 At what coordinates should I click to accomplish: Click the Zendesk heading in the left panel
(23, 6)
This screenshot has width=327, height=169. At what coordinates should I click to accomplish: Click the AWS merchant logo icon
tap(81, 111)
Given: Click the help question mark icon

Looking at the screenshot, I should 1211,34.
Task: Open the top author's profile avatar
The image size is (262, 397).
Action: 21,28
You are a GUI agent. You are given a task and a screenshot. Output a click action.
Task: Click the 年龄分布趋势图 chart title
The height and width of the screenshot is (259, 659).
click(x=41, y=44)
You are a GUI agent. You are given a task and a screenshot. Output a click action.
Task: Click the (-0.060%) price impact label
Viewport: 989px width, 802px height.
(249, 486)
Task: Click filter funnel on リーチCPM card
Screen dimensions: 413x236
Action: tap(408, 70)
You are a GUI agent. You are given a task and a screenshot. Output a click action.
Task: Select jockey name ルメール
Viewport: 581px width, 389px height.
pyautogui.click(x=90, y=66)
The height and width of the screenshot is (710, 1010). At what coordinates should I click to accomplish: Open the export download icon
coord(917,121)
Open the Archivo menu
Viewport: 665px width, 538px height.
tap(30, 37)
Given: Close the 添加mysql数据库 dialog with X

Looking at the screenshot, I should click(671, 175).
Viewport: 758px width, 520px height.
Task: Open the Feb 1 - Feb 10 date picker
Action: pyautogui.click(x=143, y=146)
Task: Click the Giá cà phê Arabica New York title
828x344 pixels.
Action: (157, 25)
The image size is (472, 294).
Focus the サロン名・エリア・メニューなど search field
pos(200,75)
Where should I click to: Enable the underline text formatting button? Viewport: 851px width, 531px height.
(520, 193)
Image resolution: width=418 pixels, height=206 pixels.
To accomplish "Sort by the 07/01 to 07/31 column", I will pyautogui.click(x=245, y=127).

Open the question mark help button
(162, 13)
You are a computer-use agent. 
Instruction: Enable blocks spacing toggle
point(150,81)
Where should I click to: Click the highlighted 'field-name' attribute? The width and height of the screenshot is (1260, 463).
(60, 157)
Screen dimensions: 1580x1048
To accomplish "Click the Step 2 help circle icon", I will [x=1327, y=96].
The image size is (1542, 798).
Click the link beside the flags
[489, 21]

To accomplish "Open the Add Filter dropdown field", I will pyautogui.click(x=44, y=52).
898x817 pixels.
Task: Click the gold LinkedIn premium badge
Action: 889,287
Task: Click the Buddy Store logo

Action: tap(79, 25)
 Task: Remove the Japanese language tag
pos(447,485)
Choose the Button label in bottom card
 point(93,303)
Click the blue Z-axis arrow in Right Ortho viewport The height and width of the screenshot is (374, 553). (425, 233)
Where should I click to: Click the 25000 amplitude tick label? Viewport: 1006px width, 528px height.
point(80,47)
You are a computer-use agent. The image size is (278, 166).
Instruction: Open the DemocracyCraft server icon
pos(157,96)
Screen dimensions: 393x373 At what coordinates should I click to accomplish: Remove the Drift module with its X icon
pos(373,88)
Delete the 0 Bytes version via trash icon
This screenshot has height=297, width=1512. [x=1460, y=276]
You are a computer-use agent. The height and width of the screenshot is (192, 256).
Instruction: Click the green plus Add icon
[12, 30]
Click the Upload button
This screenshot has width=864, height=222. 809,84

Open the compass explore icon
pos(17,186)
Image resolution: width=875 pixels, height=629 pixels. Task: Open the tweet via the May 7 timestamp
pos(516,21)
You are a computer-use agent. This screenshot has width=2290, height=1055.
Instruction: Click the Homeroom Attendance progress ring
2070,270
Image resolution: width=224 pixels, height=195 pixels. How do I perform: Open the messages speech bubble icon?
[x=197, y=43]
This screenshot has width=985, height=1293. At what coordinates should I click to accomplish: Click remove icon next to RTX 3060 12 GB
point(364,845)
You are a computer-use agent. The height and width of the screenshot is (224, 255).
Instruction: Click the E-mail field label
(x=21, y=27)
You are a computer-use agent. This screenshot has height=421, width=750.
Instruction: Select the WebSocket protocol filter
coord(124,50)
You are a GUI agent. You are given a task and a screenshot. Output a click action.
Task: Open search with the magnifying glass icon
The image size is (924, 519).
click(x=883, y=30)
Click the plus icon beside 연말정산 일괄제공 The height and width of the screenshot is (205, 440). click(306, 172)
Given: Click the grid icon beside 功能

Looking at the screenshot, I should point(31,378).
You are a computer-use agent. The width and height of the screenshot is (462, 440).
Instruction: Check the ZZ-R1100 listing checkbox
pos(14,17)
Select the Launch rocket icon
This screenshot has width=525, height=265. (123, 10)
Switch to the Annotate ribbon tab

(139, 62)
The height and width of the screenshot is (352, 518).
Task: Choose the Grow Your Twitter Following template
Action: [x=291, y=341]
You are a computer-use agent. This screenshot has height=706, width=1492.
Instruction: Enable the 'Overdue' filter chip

========================================================================

# WHAT THE TASK REQUIRES
Reproduce the full listing above, character for character.

# ANSWER SPACE
 At what coordinates should I click to accomplish: Click the Zendesk heading in the left panel
(23, 6)
This screenshot has width=327, height=169. At what coordinates should I click to accomplish: Click the AWS merchant logo icon
tap(81, 111)
Given: Click the help question mark icon

Looking at the screenshot, I should 1211,34.
Task: Open the top author's profile avatar
The image size is (262, 397).
Action: 21,28
You are a GUI agent. You are given a task and a screenshot. Output a click action.
Task: Click the 年龄分布趋势图 chart title
The height and width of the screenshot is (259, 659).
click(x=41, y=44)
You are a GUI agent. You are given a task and a screenshot. Output a click action.
Task: Click the (-0.060%) price impact label
Viewport: 989px width, 802px height.
(249, 486)
Task: Click filter funnel on リーチCPM card
Screen dimensions: 413x236
Action: tap(408, 70)
You are a GUI agent. You are given a task and a screenshot. Output a click action.
Task: Select jockey name ルメール
Viewport: 581px width, 389px height.
pyautogui.click(x=90, y=66)
The height and width of the screenshot is (710, 1010). At what coordinates should I click to accomplish: Open the export download icon
coord(917,121)
Open the Archivo menu
Viewport: 665px width, 538px height.
tap(30, 37)
Given: Close the 添加mysql数据库 dialog with X

Looking at the screenshot, I should click(671, 175).
Viewport: 758px width, 520px height.
Task: Open the Feb 1 - Feb 10 date picker
Action: pyautogui.click(x=143, y=146)
Task: Click the Giá cà phê Arabica New York title
828x344 pixels.
Action: (157, 25)
The image size is (472, 294).
Focus the サロン名・エリア・メニューなど search field
pos(200,75)
Where should I click to: Enable the underline text formatting button? Viewport: 851px width, 531px height.
(520, 193)
Image resolution: width=418 pixels, height=206 pixels.
To accomplish "Sort by the 07/01 to 07/31 column", I will pyautogui.click(x=245, y=127).

Open the question mark help button
(162, 13)
You are a computer-use agent. 
Instruction: Enable blocks spacing toggle
point(150,81)
Where should I click to: Click the highlighted 'field-name' attribute? The width and height of the screenshot is (1260, 463).
(60, 157)
Screen dimensions: 1580x1048
To accomplish "Click the Step 2 help circle icon", I will [x=1327, y=96].
The image size is (1542, 798).
Click the link beside the flags
[489, 21]

To accomplish "Open the Add Filter dropdown field", I will pyautogui.click(x=44, y=52).
898x817 pixels.
Task: Click the gold LinkedIn premium badge
Action: 889,287
Task: Click the Buddy Store logo

Action: tap(79, 25)
 Task: Remove the Japanese language tag
pos(447,485)
Choose the Button label in bottom card
 point(93,303)
Click the blue Z-axis arrow in Right Ortho viewport The height and width of the screenshot is (374, 553). (425, 233)
Where should I click to: Click the 25000 amplitude tick label? Viewport: 1006px width, 528px height.
point(80,47)
You are a computer-use agent. The image size is (278, 166).
Instruction: Open the DemocracyCraft server icon
pos(157,96)
Screen dimensions: 393x373 At what coordinates should I click to accomplish: Remove the Drift module with its X icon
pos(373,88)
Delete the 0 Bytes version via trash icon
This screenshot has height=297, width=1512. [x=1460, y=276]
You are a computer-use agent. The height and width of the screenshot is (192, 256).
Instruction: Click the green plus Add icon
[12, 30]
Click the Upload button
This screenshot has width=864, height=222. 809,84

Open the compass explore icon
pos(17,186)
Image resolution: width=875 pixels, height=629 pixels. Task: Open the tweet via the May 7 timestamp
pos(516,21)
You are a computer-use agent. This screenshot has width=2290, height=1055.
Instruction: Click the Homeroom Attendance progress ring
2070,270
Image resolution: width=224 pixels, height=195 pixels. How do I perform: Open the messages speech bubble icon?
[x=197, y=43]
This screenshot has width=985, height=1293. At what coordinates should I click to accomplish: Click remove icon next to RTX 3060 12 GB
point(364,845)
You are a computer-use agent. The height and width of the screenshot is (224, 255).
Instruction: Click the E-mail field label
(x=21, y=27)
You are a computer-use agent. This screenshot has height=421, width=750.
Instruction: Select the WebSocket protocol filter
coord(124,50)
You are a GUI agent. You are given a task and a screenshot. Output a click action.
Task: Open search with the magnifying glass icon
The image size is (924, 519).
click(x=883, y=30)
Click the plus icon beside 연말정산 일괄제공 The height and width of the screenshot is (205, 440). click(306, 172)
Given: Click the grid icon beside 功能

Looking at the screenshot, I should point(31,378).
You are a computer-use agent. The width and height of the screenshot is (462, 440).
Instruction: Check the ZZ-R1100 listing checkbox
pos(14,17)
Select the Launch rocket icon
This screenshot has width=525, height=265. (123, 10)
Switch to the Annotate ribbon tab

(139, 62)
The height and width of the screenshot is (352, 518).
Task: Choose the Grow Your Twitter Following template
Action: [x=291, y=341]
You are a computer-use agent. This screenshot has height=706, width=1492.
Instruction: Enable the 'Overdue' filter chip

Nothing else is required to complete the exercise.